Supplied text
Yes, I know I wrote a paper in 2013 estimating that automating the
economy with AGI would cost $1 quadrillion, mostly to collect 10^17
bits of human knowledge. This proved correct when it took companies
with trillion dollar market caps to produce LLMs. Those are the ones
that have access to your emails, texts, and social media posts that go
far beyond the 10^13 bits you can suck off the public internet. Even
so, we are less than 1% of the way there, which is why AI has not put
a dent in the employment rate yet.

But that's not what I'm trying to build. I'm building a human level
small language model (SLM). It's not a probabilistic logic knowledge
base like the ones that Ben Goertzel, YKY, and Pei Wang were
developing before they left the group when LLMs proved in 2023 that
all you need to pass the Turing test is text prediction, like I
predicted in a 1999 paper. That's basically the Hutter prize. I do
appreciate that 2 of the 3 Hutter prize committee members (me and
James Bowery) are still active here, and others (Immortal Discoveries,
or submerge on encode.su) are pursuing this approach as well.

My math mostly agrees with Turing's 1950 prediction that a computer
with 10^9 bits of memory, but no faster than current technology
(mechanical relays are as fast as neurons) would win the imitation
game (now known as the Turing test) by 2000. His forecast of Moore's
law was remarkably prescient, given that Gordon Moore didn't state it
until 1965. Turing's paper was published just after Shannon invented
information theory and estimated the entropy of English at about 1 bit
per character, consistent with the top results on my large text
benchmark. It also predates Landauer's 1973 estimate of 10^9 bits of
human long term memory capacity, although Turing could have easily
estimated how many words we process in a lifetime.

My math says a SLM can be implemented on a single CPU at 10,000 x real
time, compressing a lifetime of learning into a day. You have a
vocabulary of about 50K tokens with a Zipf distribution, where the
n'th most frequent word has a frequency of about 0.1/n. You have a
short term memory of about 7 tokens, where low frequency tokens
persist longer. You have a 50K by 50K matrix mapping short term memory
to the predicted token, with the sparse parts of the matrix
implemented as hidden layers in a neural network to cut the parameter
space to 10^9. Updates should be fast because the learning rate is
only about 4 bits per token, so only a small number of parameters need
to be updated. Predictions should likewise be fast if we implement an
attention mechanism in the hidden layer (like in transformers), where
all but the few most active neurons are set to 0.

Dataset entries
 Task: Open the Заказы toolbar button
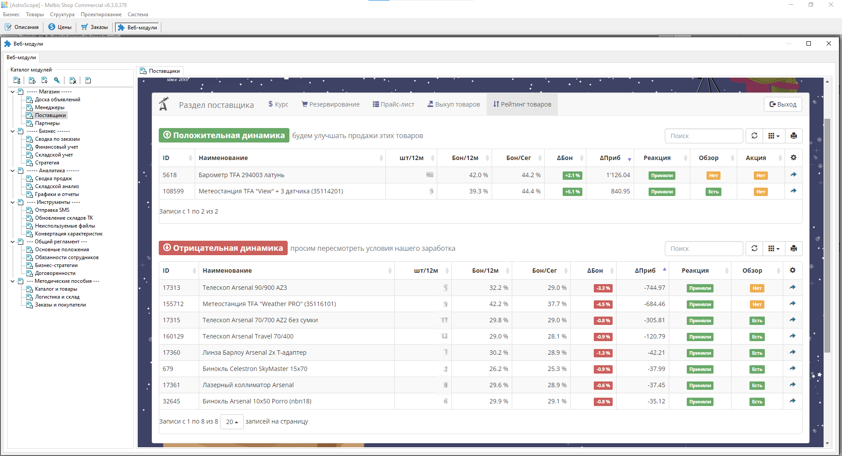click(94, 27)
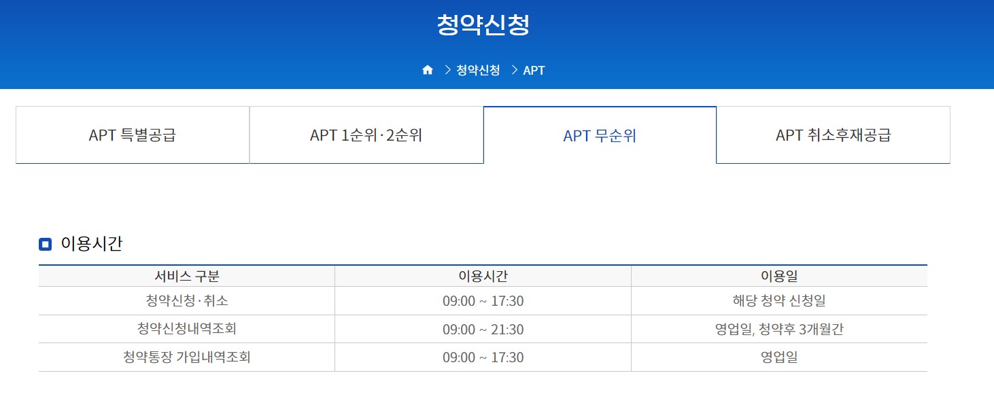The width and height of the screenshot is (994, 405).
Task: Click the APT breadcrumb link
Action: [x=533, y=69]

What the task requires
Copy word for word the stretch of the post on small language models from "My math mostly" through "in a lifetime.". The lines are not needed here.

Your response
My math mostly agrees with Turing's 1950 prediction that a computer
with 10^9 bits of memory, but no faster than current technology
(mechanical relays are as fast as neurons) would win the imitation
game (now known as the Turing test) by 2000. His forecast of Moore's
law was remarkably prescient, given that Gordon Moore didn't state it
until 1965. Turing's paper was published just after Shannon invented
information theory and estimated the entropy of English at about 1 bit
per character, consistent with the top results on my large text
benchmark. It also predates Landauer's 1973 estimate of 10^9 bits of
human long term memory capacity, although Turing could have easily
estimated how many words we process in a lifetime.